Ao sair, foi observado por Myriel, e depois pelo grupo de cavaleiros de fogo no lado de fora; não deixou de reparar na expressão carrancuda de Kolin. Ninguém lhe disse uma única palavra, e ele nem esperava receber alguma. Somente quando Seph penetrou mais uma vez no bosque, é que se sentiu liberto da observação. Felizmente, havia prestado atenção nas direções quando fora capturado. Presumia que não estava fora do curso, e isso o lembrou da inconveniente falta de um mapa. Seria complicado arranjar um segundo com todos os detalhes do primeiro.
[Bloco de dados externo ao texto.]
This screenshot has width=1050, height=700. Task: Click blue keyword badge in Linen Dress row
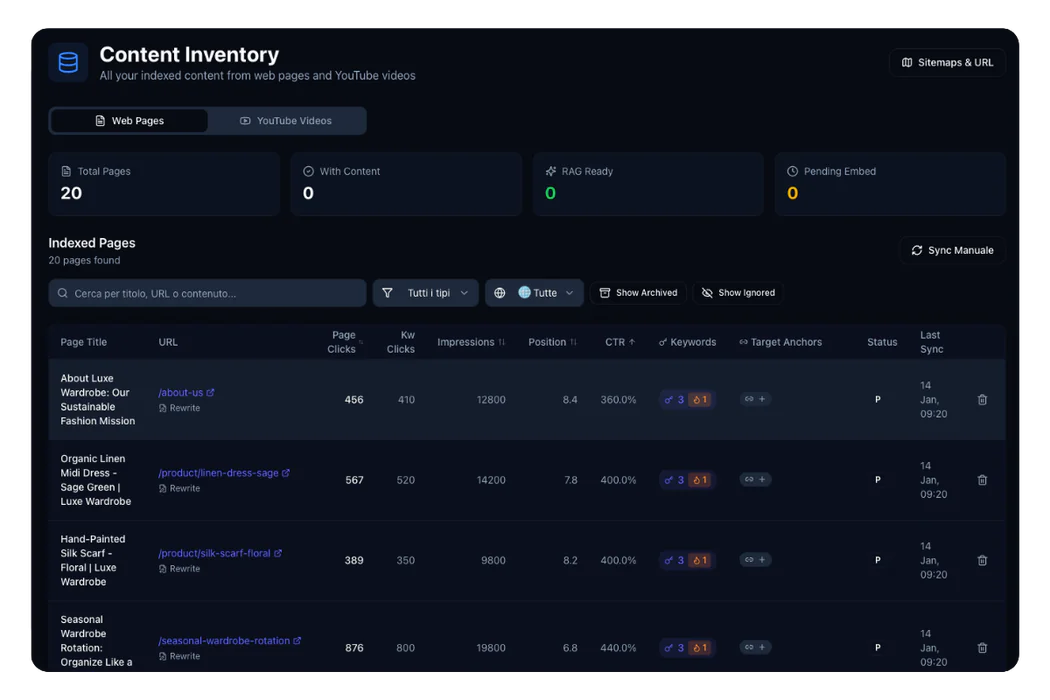coord(673,480)

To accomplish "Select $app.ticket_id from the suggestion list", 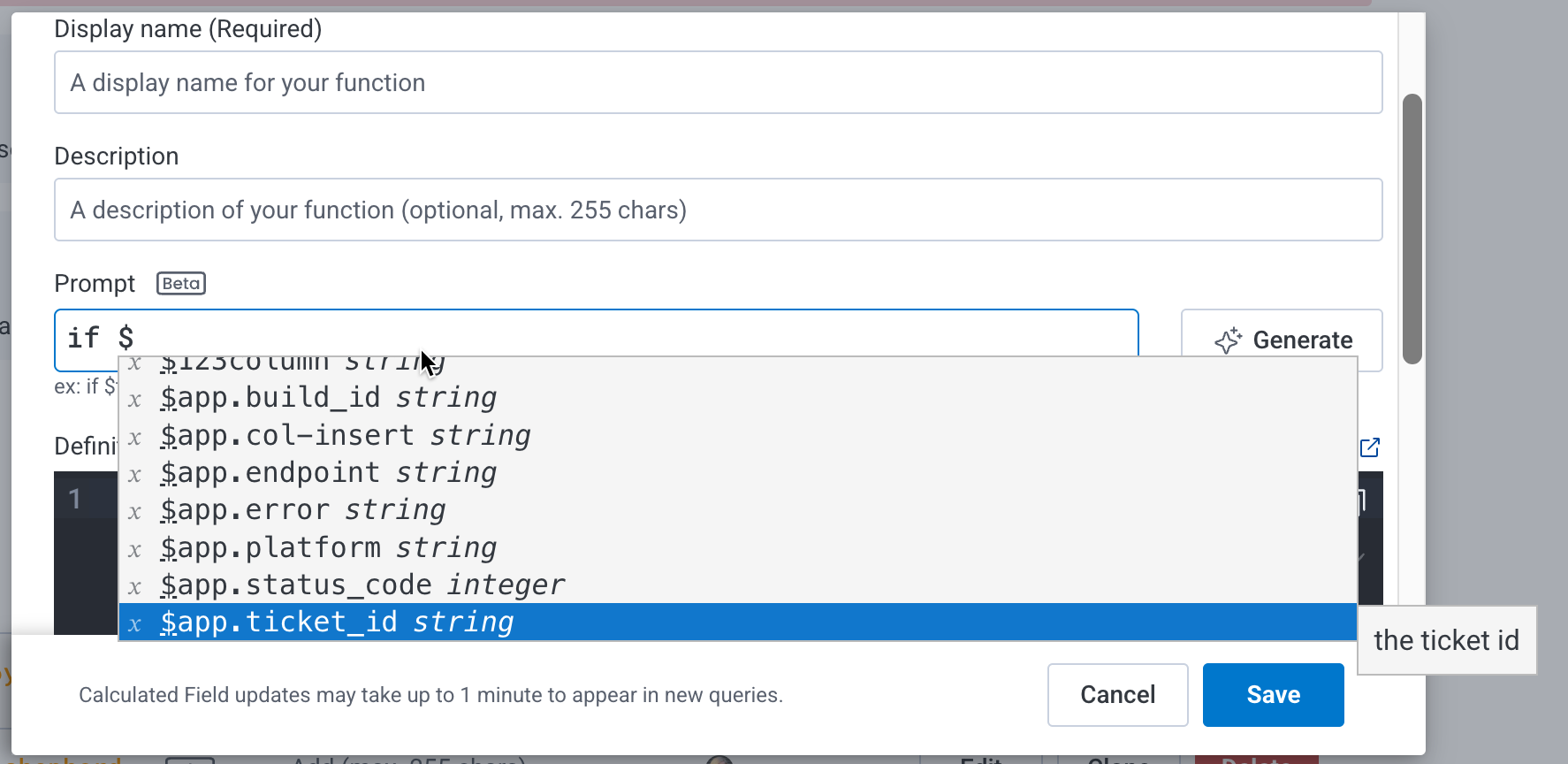I will pos(336,623).
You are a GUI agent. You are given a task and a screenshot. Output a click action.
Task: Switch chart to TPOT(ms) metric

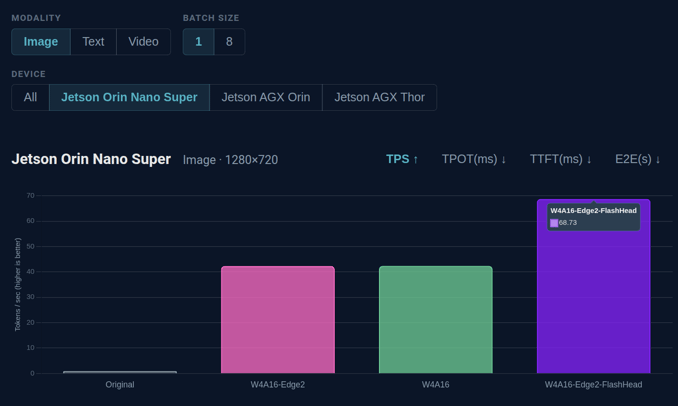(x=474, y=159)
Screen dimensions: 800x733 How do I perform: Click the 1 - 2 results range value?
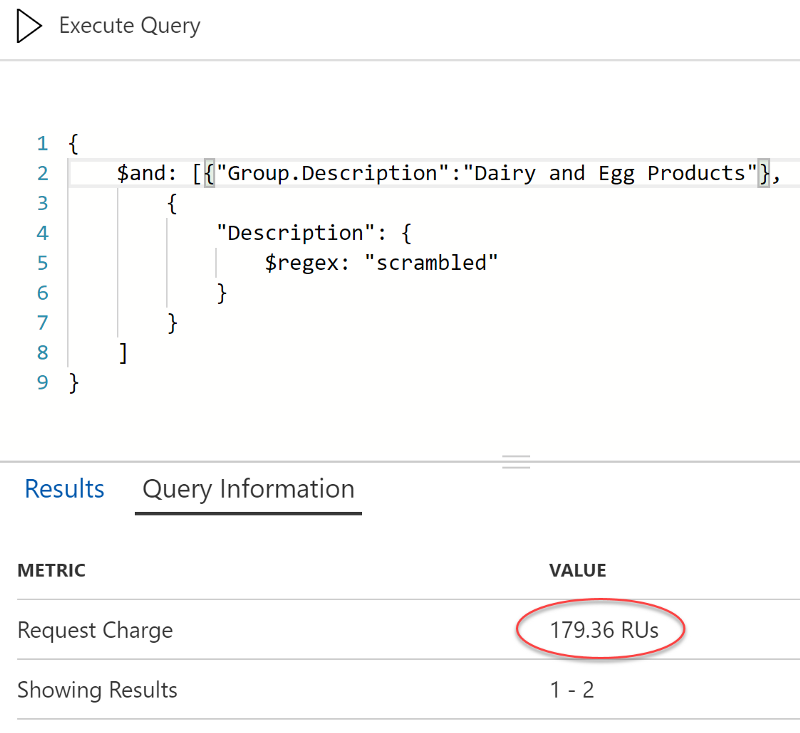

O mercenário libertado pausou seus pensamentos ao escutar ruídos de cascalhos não muito atrás dele. Parou. Grilos e outros insetos preencheram o silêncio humano. Seph retomou a passada, e vez ou outra se podia flagrar o som de uma aproximação. Os olhos se puseram com urgência a exame da floresta. Não espiou a retaguarda, para não dar a entender que percebera o movimento inimigo, apenas os lados. Quando encontrou o que queria, fez parecer o mais natural possível sua caminhada até um pedaço da floresta onde a mata não era tão esparsa, o solo exibia diversas depressões e o luar ainda era mais escasso. Seu corpo farfalhou os arbustos e passos pisotearam a terra recheada de minhocas.

— Pra onde ele foi? — perguntou um dos perseguidores ao perceber que tinha perdido o rastro do criminoso.

— Não sei. Não podemos perdê-lo. O Kolin vai ficar irado quando souber que a gente deixou o maldito escapar — praguejou o outro.

— Decidimos o par no jogo do palitinho. Ele que nem reclame.

— Eu sei, mas o chefe pediu que só voltássemos com a cabeça espetada na espada.

— E você terá uma — pronunciou o homem que irrompeu atrás deste último e brandiu a espada em um rápido movimento horizontal, separando a cabeça do corpo do cavaleiro de fogo.

Se o gume escarlate era afiado para dragões, o cinzento era para humanos.

O companheiro gritou de susto e afastou-se desembainhando a espada para se proteger.

— Myriel pediu apenas uma cabeça, não é? — Seph se aproximou, vislumbrou o pavor e a coragem reprimida no rosto do cavaleiro remanescente. — Mas eu darei uma extra a ele, como recompensa por ter deixado o dracocida escapar. Justo, não acha?